Once, Jung ordered the city hall cafeteria closed for a day until all utensils were properly washed, though he did allow them to keep selling coffee as long as it was in paper cups. One week later he gave the Public Grain Elevator of New Orleans 30 days to institute a pest control problem by eliminating rat harborage and breeding areas around their facility.

His experiences during Hurricane Betsy made Jung a firm believer in disaster planning, communications and well organized pre-hospital care of the ill and injured. Dr. Julius Levy, another city physician with impeccable community service credentials, recalled how ham radio operators were the only source of communication for the shelters set up after Betsy for the first few days.

“Years ago police chief Clarence Giarrusso asked Rodney and me to go through the police academy to be volunteer police officers back when the police still drove crash trucks,” said Levy. “He asked us to supervise the medical aspects. We both became commissioned officers.”

“I remember Dr. Jung as a very dedicated and involved physician,” said Dr. Jay Shames, who knew Jung through his later hospital work at Touro Infirmary. Shames added that Dr. Jung also once served as the student health physician for Tulane medical physicians, a tough position if there ever were one.


The Legacy of Dr. Rodney C. Jung
 

A Man of Many Talents

All the hats Dr. Rodney Jung wore at one time or another could fill a warehouse. Rodney lived in Algiers as a child. He attended Tulane both as an undergraduate and as a medical student. He developed an early interest in entomology and knew the scientific name of about every insect that crawled or flew these parts.

He was commissioned as a navy medical officer on the same day he graduated from medical school in 1945. He returned to Tulane after military service, picked up a Ph.D. and stayed on as a faculty member in tropical medicine and parasitology writing books and papers with the giants of parasitology who put Tulane on the world’s public health map.
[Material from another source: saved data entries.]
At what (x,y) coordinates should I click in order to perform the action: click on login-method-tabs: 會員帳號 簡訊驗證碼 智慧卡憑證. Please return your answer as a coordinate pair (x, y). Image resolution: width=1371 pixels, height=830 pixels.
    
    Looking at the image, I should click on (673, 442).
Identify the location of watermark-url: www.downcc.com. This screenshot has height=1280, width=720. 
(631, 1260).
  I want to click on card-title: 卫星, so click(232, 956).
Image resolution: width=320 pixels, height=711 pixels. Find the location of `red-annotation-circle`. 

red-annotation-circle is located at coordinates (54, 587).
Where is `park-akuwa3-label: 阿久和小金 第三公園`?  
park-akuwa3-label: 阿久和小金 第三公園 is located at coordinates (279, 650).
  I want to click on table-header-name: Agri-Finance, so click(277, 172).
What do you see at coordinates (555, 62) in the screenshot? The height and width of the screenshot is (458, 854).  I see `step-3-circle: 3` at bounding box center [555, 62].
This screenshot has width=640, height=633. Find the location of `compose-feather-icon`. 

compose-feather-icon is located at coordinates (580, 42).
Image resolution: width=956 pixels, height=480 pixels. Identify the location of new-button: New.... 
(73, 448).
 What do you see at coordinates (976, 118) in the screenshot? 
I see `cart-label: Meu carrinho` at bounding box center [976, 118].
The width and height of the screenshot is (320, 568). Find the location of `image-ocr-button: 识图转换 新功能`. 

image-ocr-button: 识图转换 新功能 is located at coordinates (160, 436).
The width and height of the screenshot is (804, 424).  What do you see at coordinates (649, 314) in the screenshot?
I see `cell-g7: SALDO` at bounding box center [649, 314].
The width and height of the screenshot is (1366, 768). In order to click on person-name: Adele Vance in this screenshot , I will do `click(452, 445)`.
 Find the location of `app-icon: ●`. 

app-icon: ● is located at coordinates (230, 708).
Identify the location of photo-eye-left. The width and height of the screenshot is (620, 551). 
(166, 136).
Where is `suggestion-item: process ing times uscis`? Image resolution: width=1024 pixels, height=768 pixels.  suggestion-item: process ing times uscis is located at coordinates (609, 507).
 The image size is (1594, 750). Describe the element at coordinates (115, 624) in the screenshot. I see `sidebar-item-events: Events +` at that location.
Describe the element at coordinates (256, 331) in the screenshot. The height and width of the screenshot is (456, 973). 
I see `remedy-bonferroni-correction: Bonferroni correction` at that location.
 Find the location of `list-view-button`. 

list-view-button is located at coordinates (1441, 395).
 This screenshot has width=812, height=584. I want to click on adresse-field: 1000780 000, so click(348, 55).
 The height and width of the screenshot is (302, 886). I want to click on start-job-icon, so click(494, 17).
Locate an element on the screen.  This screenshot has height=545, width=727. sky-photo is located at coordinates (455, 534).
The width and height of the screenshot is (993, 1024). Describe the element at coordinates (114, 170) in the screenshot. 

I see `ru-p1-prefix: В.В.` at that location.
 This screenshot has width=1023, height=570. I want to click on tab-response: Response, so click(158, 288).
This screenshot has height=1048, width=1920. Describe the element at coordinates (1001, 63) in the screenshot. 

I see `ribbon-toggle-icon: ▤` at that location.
As a young physician he did definitive fieldwork in Panama, left, on intestinal parasites that migrated to the lungs and liver. The wife of the president of Panama recruited Jung and several other physicians to visit a remote area accessible only by dugout canoe. The villagers had never before even seen a physician and housed the group in their newest building, a jail emptied of prisoners in their honor.